Грета медленно протянула руку к окну, и в этот миг Иветта бросилась вперед. Пальцы её сомкнулись на холодной цепи, и женщина дернула звенья вниз. Антар, задохнувшись, упала на пол.
Иветта намотала цепь на руку и вплотную приблизила лицо к жертве.
— Хочешь узнать, что было дальше?
Грета едва дышала. Ледяной ошейник обжигал кожу. Она попыталась дернуться, но воровка крепко держала цепь, одним коленом давя на грудь.
Антар с трудом кивнула.
— Хочу, — еле слышно выскользнуло из пересохших губ. Мысленно девушка молилась о том, чтобы хоть кто-нибудь пришел в сарай. Пусть это будет даже Кирис.
Убийца рассмеялась.
— Правильно, что хочешь. Но ты не надейся — сюда никто не придет. Они никогда не навещают пленников без особой на то нужды.
Грета лихорадочно пробовала дотянуться до браслета, но камень молчал.

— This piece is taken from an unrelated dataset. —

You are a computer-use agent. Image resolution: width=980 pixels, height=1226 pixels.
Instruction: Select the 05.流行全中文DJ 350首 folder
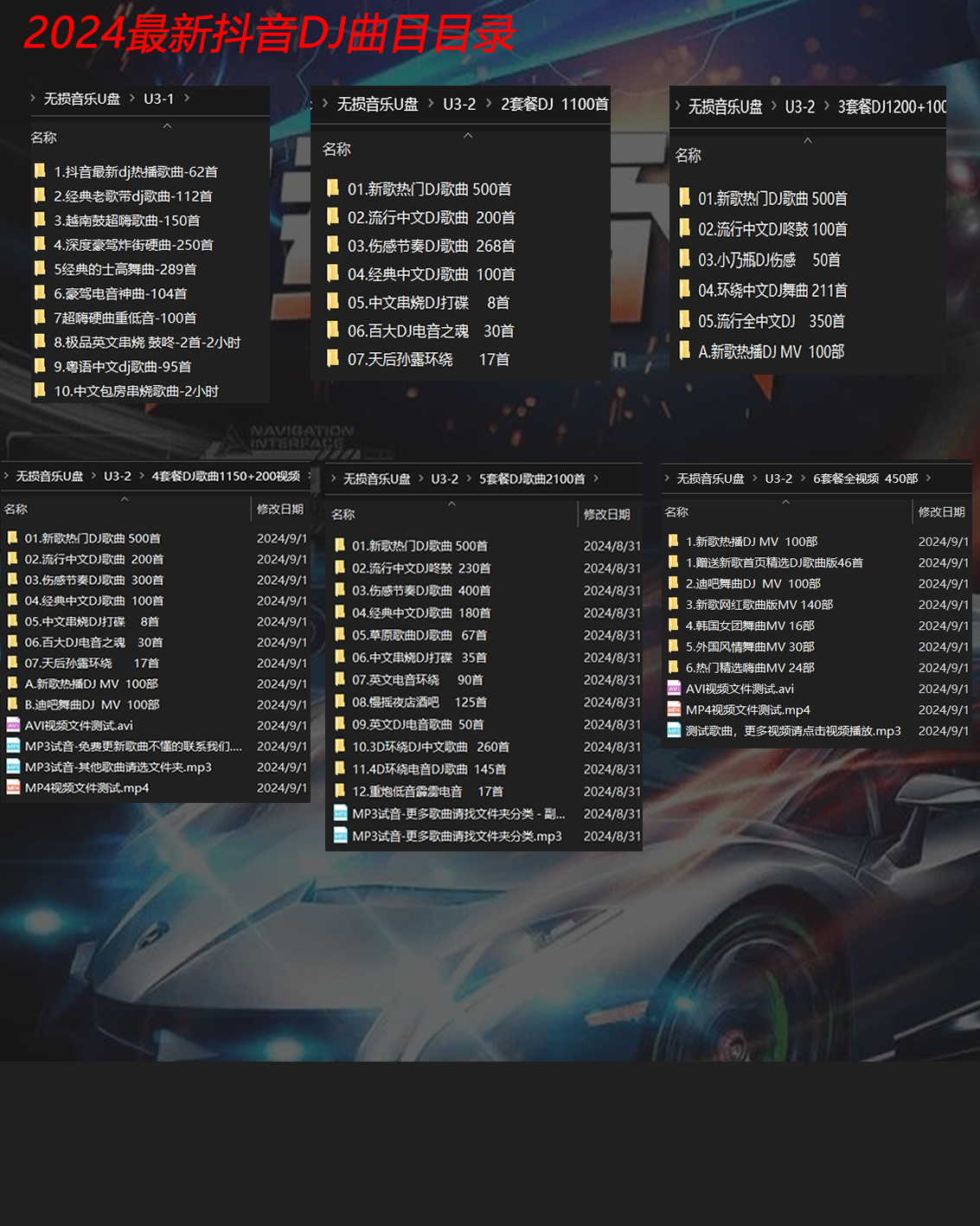[771, 321]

— В тот же год, когда брата увезли, меня подобрал заезжий циркач. Ему приглянулась смазливая мордашка, и он подумал, не разбавить ли большую мужскую компанию. Я могла бы быть ему благодарной за то, что не оставил подыхать в сточной канаве от голода и холода — как раз приближалась зима. Да только вот я, знаешь ли, не люблю, когда на меня залезают втроем — и имеют, куда придется.
Она приставила нож к горлу лежавшей.
— Ты, поди, и слов-то таких не слышала, а, кровопийца? — и ухмыльнулась. — Думаешь, я поверю твоей овечьей шкуре?
Грета задергалась, пытаясь сбросить её с себя. Острие ножа резануло, и по шее потекла тонкая струйка крови.
— Лежи смирно, а то не услышишь конец. Давно я так не откровенничала. Хочется, чтобы хоть одна из ваших тварей ощутила на себе, как нелегко приходится нам, простым людям.
Иветта еще сильнее надавила коленом, и Грета оставила попытки освободиться.
— Это было первое мое убийство, пиявка. Мне даже понравилось — чувствовать, как лезвие входит в жирное брюхо. Как в нарядный пирог, знаешь, который дарят городские своим детям на день рождения. Я такой никогда не пробовала.
Потом я вернулась в Фурту. После пары удачных краж уличную девку заприметил хозяин, и я попала в местную воровскую общину. И заодно продолжила дело своей матери — по-другому вести себя здесь не полагалось.
В равнодушно звучавшем голосе появился оттенок злобы.
— Чем дальше, тем было тяжелее. Один из местных мальчиков так влюбился в меня по уши, что уговорил удрать в Приграничье. Как только мы добрались до первого города, ночью его поймали и высосали всю кровь. Ты когда-нибудь видела, кровопийца, как пауки высасывают муху?